We might be enjoying a warm breeze from the south but where was the wind of change?

Friday 25th November 2011, 3:00PM GMT.

MOWING the lawn last Saturday for the second time in ten days, I did my best to steer the cumbersome old machine around a patch of flowering violets.

Mine is not the only garden to be blessed with an incongruent mix of extended summer bloom and spring flowers, such as bluebells, poking confused foliage through the earth. Moreover, wild flowers – even varieties of snowdrops – are gracing hedgerows with an unseasonal presence.

Lengthening autumns have become a feature of late and while global-warming denialists would argue it is simply a result of nature’s natural cycle, there is no doubt that the seasons are in confusion the world over.

Four weeks to the shortest day of the year, and nearly a month to Christmas, we are basking in temperatures more akin to May and facing water restrictions.

Turn the clock back a year and high pressure over Norway had brass monkeys throughout the British Isles reaching for thermal underwear and our little rock was blanketed in snow.

It may be a tried, tested and over-egged cliché but there’s no denying that we live in a funny old world.

But who’s complaining? We are waking to glorious sunrises, temperatures are above average and, as evenings and nights are relatively balmy, heating systems can be kept low – if turned on at all. What a godsend this must be for the elderly in our community who exist on tight budgets and for whom the cost of heating is a perennial worry.

At a time when relations with Europe are being tested to the extreme we Brits can at least thank the Continent for the southerly wind keeping its icy easterly counterpart at bay.

There is something very comforting about a wind from the south at this time of the year. It carries on it a particular odour to conjure up images of clear blue skies, crickets singing to deafening levels and summer idylls of days gone by.

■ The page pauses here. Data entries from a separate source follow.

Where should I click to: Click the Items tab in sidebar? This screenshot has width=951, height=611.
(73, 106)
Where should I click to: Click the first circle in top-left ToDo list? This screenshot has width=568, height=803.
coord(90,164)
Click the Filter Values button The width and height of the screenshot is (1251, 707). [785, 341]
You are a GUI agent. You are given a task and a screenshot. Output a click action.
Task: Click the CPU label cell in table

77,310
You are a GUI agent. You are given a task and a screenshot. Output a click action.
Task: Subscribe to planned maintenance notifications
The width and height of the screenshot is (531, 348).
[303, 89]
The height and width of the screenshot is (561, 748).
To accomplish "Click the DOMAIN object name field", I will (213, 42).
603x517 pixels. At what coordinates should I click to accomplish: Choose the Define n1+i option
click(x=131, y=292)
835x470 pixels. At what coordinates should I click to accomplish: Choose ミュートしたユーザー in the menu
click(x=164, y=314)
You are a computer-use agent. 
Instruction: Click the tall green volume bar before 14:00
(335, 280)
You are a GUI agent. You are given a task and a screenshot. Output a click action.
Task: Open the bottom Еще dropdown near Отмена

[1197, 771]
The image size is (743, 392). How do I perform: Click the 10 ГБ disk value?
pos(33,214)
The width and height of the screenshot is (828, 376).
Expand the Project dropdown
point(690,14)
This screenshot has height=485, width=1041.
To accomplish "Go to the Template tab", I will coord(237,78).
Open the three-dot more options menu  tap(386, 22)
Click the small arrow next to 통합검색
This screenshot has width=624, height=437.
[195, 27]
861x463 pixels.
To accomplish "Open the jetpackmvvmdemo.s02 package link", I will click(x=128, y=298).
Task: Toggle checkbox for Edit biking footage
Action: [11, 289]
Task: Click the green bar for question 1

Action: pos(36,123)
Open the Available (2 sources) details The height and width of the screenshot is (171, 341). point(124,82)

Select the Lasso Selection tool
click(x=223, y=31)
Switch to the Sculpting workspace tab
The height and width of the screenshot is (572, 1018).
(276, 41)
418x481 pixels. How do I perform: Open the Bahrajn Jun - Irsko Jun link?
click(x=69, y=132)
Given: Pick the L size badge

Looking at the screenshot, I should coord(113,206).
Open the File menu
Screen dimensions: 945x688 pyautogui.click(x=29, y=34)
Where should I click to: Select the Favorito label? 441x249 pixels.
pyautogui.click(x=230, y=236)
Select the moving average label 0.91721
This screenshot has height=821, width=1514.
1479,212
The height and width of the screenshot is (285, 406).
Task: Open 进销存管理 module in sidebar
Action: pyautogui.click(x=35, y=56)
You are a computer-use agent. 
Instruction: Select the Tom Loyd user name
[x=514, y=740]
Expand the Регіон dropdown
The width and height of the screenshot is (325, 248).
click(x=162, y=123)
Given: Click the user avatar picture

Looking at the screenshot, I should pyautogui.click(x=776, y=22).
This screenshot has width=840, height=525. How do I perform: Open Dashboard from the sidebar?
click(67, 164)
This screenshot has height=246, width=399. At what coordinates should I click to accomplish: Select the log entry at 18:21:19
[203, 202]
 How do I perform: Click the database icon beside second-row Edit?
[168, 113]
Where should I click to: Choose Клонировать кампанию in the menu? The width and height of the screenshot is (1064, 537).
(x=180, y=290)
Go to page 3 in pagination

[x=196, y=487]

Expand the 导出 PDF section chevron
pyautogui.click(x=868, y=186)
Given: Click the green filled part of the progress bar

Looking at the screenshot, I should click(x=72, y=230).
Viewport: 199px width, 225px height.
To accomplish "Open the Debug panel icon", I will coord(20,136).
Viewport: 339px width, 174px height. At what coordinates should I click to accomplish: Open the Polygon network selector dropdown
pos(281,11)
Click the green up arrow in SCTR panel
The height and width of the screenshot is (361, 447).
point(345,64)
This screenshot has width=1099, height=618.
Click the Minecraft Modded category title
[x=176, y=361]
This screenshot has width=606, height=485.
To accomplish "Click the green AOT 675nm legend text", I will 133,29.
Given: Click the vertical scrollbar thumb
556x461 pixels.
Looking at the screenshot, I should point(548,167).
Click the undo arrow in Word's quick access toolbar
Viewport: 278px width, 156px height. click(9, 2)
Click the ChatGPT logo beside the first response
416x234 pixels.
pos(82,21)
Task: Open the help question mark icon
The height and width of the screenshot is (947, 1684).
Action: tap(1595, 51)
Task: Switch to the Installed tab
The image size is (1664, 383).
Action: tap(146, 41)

Any illusion that winter may forget to call is shattered by a trip to large garden centres which, since Halloween overkill, have been transformed into Christmas emporiums packed from floor to ceiling and wall to wall with every conceivable shape and size of bauble, enough tinsels and garlands to girdle the world twice round, and lighting systems to suck the national grid dry – let alone the Island’s supply.

It speaks volumes for a society where a fake Christmas tree costs more than the less fortunate have to spend on their entire festivities.
In spite of basking in Mediterranean conditions, the scaremongering national tabloids continue their annual rite of prophetic warnings of Arctic conditions to come.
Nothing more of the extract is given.